Bilim, hayata müdahale etmenin en etkin aracıdır. İnsanı seyirci konumundan kurtarıp, geleceği yaratmanın öznesi haline getirir. Bu yaratı ancak nesnel gerçeklikle uyum halinde gerçekleştirilebilir. İnsanın bu süreç içinde önünde eğileceği tek şey, gerçekliktir. Onun için teorinin anası pratiktir ve olgulardan hareket etmek esastır. Öte yandan “olgulardan hareket etmek”, “olguların peşinden sürüklenme”nin karşıtıdır. Olguların peşinden sürüklenmenin panzehri, teoridedir. Teori, olguları yeniden şekillendirmenin yol göstericisidir. “Devrimci teori olmadan devrimci pratiğin olmaması” da bu nedenledir.
YAPTIKÇA ÇOĞALAN İŞLER
Kimi işler yaptıkça azalmak yerine çoğalır. Yaptıkça daha çok yapma gereksinim ve olanağını doğuran etkinlikler, gelişmenin çekirdeğini oluşturur. Bir bulmacayı ne kadar çözerseniz, çözüm bekleyen bölüm o kadar azalır. Bilim bulmacaya benzemez. Bilinenlerin alanı genişledikçe bilinmeyenler azalmaz. Bilinenle bilinmeyen arasındaki cephe ötelendikçe, temasa geçilen bilinmeyenlerin alanı genişler. Bilimin işlevi azalmak yerine artar.
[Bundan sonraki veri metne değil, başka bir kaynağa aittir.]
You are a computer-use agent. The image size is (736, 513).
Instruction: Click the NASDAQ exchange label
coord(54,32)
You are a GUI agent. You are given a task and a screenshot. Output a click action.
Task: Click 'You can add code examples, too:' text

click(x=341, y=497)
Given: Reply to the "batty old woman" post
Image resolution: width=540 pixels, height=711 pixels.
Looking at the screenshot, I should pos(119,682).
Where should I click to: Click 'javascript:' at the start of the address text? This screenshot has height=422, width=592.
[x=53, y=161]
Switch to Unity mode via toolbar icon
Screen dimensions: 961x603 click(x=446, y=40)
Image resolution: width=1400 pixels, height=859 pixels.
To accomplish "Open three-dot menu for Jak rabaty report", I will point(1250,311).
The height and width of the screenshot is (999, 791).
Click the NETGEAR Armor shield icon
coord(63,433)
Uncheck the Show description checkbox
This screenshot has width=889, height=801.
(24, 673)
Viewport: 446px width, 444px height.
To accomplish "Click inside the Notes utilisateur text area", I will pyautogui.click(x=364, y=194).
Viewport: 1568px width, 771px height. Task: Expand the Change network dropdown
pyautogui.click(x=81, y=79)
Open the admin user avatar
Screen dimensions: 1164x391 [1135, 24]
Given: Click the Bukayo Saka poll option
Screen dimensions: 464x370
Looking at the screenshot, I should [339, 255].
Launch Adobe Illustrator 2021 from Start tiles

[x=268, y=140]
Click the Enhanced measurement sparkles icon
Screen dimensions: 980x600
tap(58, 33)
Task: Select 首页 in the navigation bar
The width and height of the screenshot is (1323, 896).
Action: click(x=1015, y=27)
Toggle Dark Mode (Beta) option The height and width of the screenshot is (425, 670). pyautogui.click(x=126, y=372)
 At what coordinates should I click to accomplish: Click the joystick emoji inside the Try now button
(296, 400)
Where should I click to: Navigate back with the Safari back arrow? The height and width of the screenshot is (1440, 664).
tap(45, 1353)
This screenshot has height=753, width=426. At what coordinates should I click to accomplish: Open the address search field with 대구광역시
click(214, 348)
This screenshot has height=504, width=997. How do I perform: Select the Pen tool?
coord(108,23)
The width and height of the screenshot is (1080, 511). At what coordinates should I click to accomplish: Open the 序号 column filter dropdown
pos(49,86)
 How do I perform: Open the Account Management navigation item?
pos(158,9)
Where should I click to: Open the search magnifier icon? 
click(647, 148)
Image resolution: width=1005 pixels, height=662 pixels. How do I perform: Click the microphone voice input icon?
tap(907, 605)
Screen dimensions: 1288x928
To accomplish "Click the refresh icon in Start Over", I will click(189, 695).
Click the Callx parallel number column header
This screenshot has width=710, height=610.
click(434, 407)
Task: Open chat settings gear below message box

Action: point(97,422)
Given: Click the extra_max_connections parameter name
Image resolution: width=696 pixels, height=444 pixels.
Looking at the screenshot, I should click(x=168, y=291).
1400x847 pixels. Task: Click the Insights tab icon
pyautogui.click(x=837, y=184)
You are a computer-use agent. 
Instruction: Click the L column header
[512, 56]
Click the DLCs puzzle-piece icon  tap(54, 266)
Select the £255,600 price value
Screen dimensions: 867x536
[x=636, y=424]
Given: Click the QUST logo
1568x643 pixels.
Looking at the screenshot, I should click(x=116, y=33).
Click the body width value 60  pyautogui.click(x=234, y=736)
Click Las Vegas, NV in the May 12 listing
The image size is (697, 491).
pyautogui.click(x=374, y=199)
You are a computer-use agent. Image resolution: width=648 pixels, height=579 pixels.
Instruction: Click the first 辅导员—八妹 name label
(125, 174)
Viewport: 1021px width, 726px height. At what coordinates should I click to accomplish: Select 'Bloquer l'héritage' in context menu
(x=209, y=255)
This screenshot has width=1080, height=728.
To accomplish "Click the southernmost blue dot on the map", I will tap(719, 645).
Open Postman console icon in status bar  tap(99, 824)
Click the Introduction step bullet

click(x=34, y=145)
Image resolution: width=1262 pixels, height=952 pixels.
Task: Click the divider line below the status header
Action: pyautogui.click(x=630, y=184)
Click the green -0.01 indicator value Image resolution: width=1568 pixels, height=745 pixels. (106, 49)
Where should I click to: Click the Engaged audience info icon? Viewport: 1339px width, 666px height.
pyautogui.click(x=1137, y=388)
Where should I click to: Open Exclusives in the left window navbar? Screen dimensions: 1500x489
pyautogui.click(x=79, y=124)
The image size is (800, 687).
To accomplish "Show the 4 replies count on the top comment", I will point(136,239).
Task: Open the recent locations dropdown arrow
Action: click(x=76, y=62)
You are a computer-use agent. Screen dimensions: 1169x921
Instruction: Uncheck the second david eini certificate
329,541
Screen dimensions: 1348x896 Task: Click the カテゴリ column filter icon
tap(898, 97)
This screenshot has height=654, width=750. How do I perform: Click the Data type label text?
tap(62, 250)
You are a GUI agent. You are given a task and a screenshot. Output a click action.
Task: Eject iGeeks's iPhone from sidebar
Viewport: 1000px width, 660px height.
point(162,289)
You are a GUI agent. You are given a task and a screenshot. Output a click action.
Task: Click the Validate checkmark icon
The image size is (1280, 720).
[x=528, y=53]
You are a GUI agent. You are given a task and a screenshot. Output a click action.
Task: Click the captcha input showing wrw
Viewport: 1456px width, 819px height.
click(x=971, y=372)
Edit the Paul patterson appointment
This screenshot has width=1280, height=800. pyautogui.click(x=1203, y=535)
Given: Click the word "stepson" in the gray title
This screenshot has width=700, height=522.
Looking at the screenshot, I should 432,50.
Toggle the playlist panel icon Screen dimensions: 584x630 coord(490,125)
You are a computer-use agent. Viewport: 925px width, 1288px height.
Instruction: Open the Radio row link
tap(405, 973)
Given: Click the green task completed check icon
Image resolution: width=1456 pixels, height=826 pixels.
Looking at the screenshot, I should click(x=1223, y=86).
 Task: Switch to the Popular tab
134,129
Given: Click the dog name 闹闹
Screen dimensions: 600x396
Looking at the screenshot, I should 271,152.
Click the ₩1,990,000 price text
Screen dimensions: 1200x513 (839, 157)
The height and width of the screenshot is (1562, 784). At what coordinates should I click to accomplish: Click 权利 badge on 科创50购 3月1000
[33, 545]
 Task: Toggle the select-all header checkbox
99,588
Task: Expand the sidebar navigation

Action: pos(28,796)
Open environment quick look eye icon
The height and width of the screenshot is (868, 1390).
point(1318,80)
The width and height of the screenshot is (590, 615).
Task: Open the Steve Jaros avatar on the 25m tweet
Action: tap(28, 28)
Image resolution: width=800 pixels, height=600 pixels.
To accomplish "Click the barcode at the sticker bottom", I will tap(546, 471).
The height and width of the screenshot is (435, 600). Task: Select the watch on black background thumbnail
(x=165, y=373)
Teori de toplumsal mücadelede benzer bir işleve sahiptir. Eylemin yükselmesi, teoriyi gereksiz kılmak bir yana, onun yol göstericiliğine duyulan ihtiyacı güçlendirir.
ACİL ÇÖZÜM GEREKTİREN SORUNLAR
Bugün Türkiye bu açıdan son derece kritik bir dönemden geçmektedir. Nesnel koşullar, Atlantik Sistemi içinde boğulan ülkemizin Avrasya’ya yönelmesini ve emperyalist dayatmalara karşı milli devletin direnmesini beraberinde getirmiştir. Bu süreç aynı zamanda başarı için ekonomik bağımsızlığa sahip olmanın vazgeçilmezliğini dayatmıştır.
Ortaya çıkan yeni durum, dış cephede ittifakların stratejik bir temele oturtulması, iç cephede milletin topyekûn gücünün seferber edilmesi ile üretim ve istihdam odaklı milli bir ekonominin inşası sorunlarının çözümünü acil hale getirmiştir. Dış ve iç cepheyi sağlamlaştırma ve üretim devrimi programları gündelik olguların dayatmasının tetiklediği süreçlerle kendiliğinden oluşmaz. Bu programların ve uygulanmaları için gerekli araç ve siyasetlerin oluşturulması, ancak doğru teoriden kaynaklanan doğru bir stratejik temel üstünde gerçekleştirilebilir. Üstelik başında ABD’nin bulunduğu Atlantik Sistemi’nin Türkiye’yi çökertme planı, dış cephede ülkemizle stratejik ortakları arasına kama sokma, iç cephede bozgunculuk ve kargaşayı kışkırtma, ekonomi alanında da mevcut yapının yumuşak karnını oluşturan zaaflardan yararlanma üstüne kuruludur.
VATAN PARTİSİ’NİN ÜÇ PROGRAMI
Vatan Partisi’nin Üretim Devrimi Programı, Karadeniz-Akdeniz Dostluk ve Barış Planı ve “devletimiz ve ordumuz ile milletimiz arasındaki birliği sağlamlaştırma siyaseti”, doğru teorinin ışığında ve doğru strateji temelinde oluşturulmuş ülkemizin acil ihtiyaç duyduğu bütüncül programlardır. Bu programlar, hedeflerin yanı sıra bu hedeflere ulaşmak için gerekli toplumsal ve siyasal gücün yaratılması ve güçlendirilmesine hizmet eden araç ve siyasetleri de içermektedir.
Ezilen ve Gelişen Dünya’nın ülkeleri de, Türk milletini oluşturan değişik sınıf ve toplumsal katmanlar da, nesnel düzlemde onları birleştiren temel ortak stratejik çıkarların yanı sıra, onları ayrıştıran farklı önceliklere sahiptir. Emperyalist sistemin bölücülük faaliyetleri ve kargaşa yaratmaya yönelik kışkırtmaları, bu farklılıkların körüklenerek istismar edilmesine dayanmaktadır. Bu bozguncu faaliyeti etkisizleştirmek, başarı için yaşamsal bir öneme sahiptir. Teori, bu açıdan da yol gösterici bir işleve sahiptir. Bu sorunsalı ele almayı sürdüreceğiz.